We make money off of each other as well. So it's if you're doing better, I'm doing better. And I like to provide as much like clarity and transparency into that. And. As like Powerhouse is a partner with Prompt two. I think it's just what are approaches you take with your partners to provide the transparency that open communication?
Because so many people have been burned by bad partners in the past, I feel like sometimes we do extra handholding to bring 'em back.
Kendra: I agree with that 100% Justin. And that's one thing we just, we tell all of our clients, we're completely transparent. You can see what we see, make sure we're doing our job, we're trying to do our job the best we can.
But whatever we can see, you can also see nothing's hidden. You can pull all the reports we can pull, but then monthly going over. What are the top denials for the month? What are we seeing in that market? Sometimes it's market driven. There's some payer issues that are happening and we know about it.
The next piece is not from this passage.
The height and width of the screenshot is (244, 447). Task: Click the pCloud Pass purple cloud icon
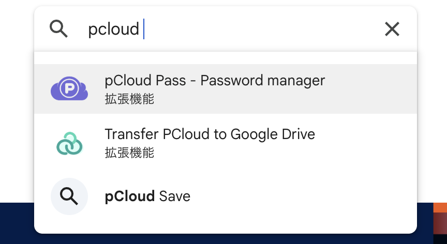tap(69, 89)
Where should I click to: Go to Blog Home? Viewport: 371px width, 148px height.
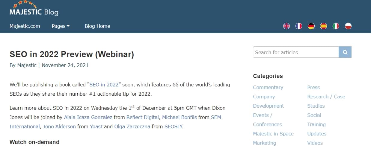tap(97, 26)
Or maybe there's some potential education on, or discussion on coding and billing and how the therapists are billing some things and, hey, you're potentially leaving revenue on the table 'cause you're not billing enough to capture what they're allowing. Or, Hey, do you wanna look at this contract? It's paying lower than this other payer and here's why.
Maybe we could dig into those things a little bit further. So it just depends on, what we're what's coming through for the month, but having those open discussions, I think that's the key. Like you were saying, like just being open and saying, here's what we're seeing. Or maybe here's something we could use your help from your front desk staff, we're seeing these couple trends, maybe did you have somebody new start? Could we, talk to them, whatever it may be. And that's really helped. I feel like keep the, keep everything open and moving in the right direction.
Justin: I agree. How many times do people wanna hold your partner accountable?
Like they wanna say, Hey follow up on these in a certain cadence, which is absolutely valid, but then it's also, there's times we need help, whether it's from the clinician or the front desk. And I always joke, I'm like, you hold us accountable and we'll hold you accountable too. And if we're sending something and we need help with it or we need more information we're only as good as what we're getting.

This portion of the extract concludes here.